El legado de ambas casetas es, por tanto, doble y paradójico. Por un lado, la caseta móvil ha dejado una herencia casi fantasmal, una ausencia que sigue definiendo un fragmento del presente a través de la memoria oral y una anomalía en la barandilla. Por otro, la caseta permanente representa un legado alterado, un monumento cuyo significado original fue deliberadamente modificado por los vaivenes políticos. Juntos, estos destinos demuestran cómo el paisaje urbano es un palimpsesto dinámico, un campo de batalla donde la historia y la memoria se negocian constantemente entre el olvido, la preservación y la reinterpretación ideológica.
Conclusión: Un Símbolo de Lujo, Transición y Misterio
La caseta real móvil de la playa de la Concha, utilizada entre 1894 y 1911, trasciende la categoría de mera anécdota histórica para revelarse como un artefacto cultural de múltiples significados. No fue simplemente un vestidor sobre ruedas, sino un objeto que encapsula la esencia de la Belle Époque donostiarra: el refinado lujo de una corte en veraneo, la fascinación por la tecnología como símbolo de estatus y la importancia de la imagen en la consolidación de San Sebastián como un destino de prestigio internacional.
Su evolución, desde la tracción con bueyes hasta el motor de vapor, y su posterior sustitución por una estructura monumental de mármol, la sitúan como un perfecto objeto de transición. Fue un puente entre las costumbres decimonónicas, marcadas por el pudor y la dependencia de la fuerza tradicional, y la inminente modernidad del siglo XX, con su apuesta por la mecanización y la arquitectura permanente.
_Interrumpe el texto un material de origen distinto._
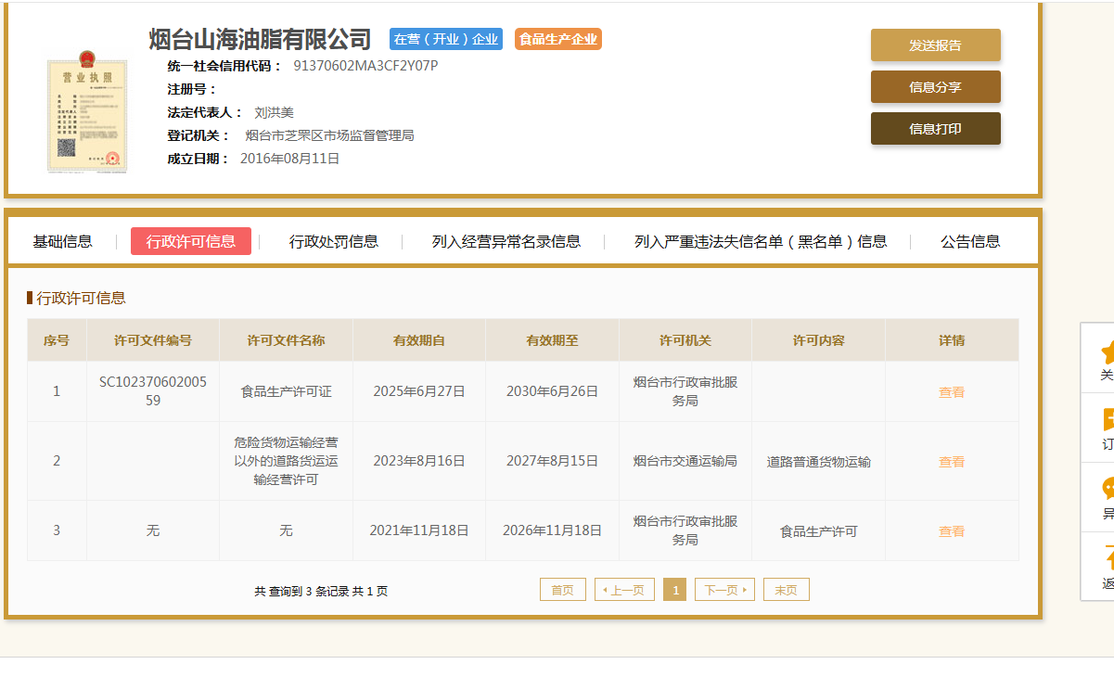Click the return-to-top arrow icon
This screenshot has width=1114, height=677.
[x=1107, y=559]
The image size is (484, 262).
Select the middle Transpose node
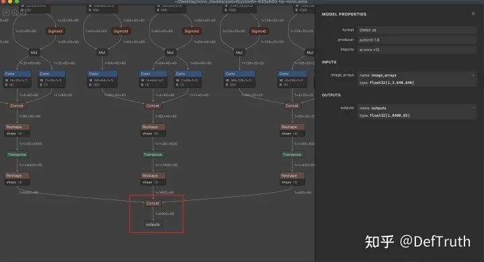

El análisis de sus artífices, los arquitectos Manuel Echave y Ramón Cortázar, revela además una fascinante trama de relaciones familiares y profesionales que gobernaron el desarrollo urbano de la ciudad.
Finalmente, la historia de la caseta se cierra con un velo de misterio. Su destino final, desconocido y no documentado, sirve como una poderosa metáfora de la propia Belle Époque: una era de esplendor brillante, de ingenio y de lujo deslumbrante que, como el palacete errante, fue en última instancia efímera. Desapareció con la llegada de nuevos tiempos, dejando tras de sí monumentos icónicos, recuerdos arraigados en la cultura popular y algunas preguntas que, probablemente, permanecerán para siempre en la arena de la historia.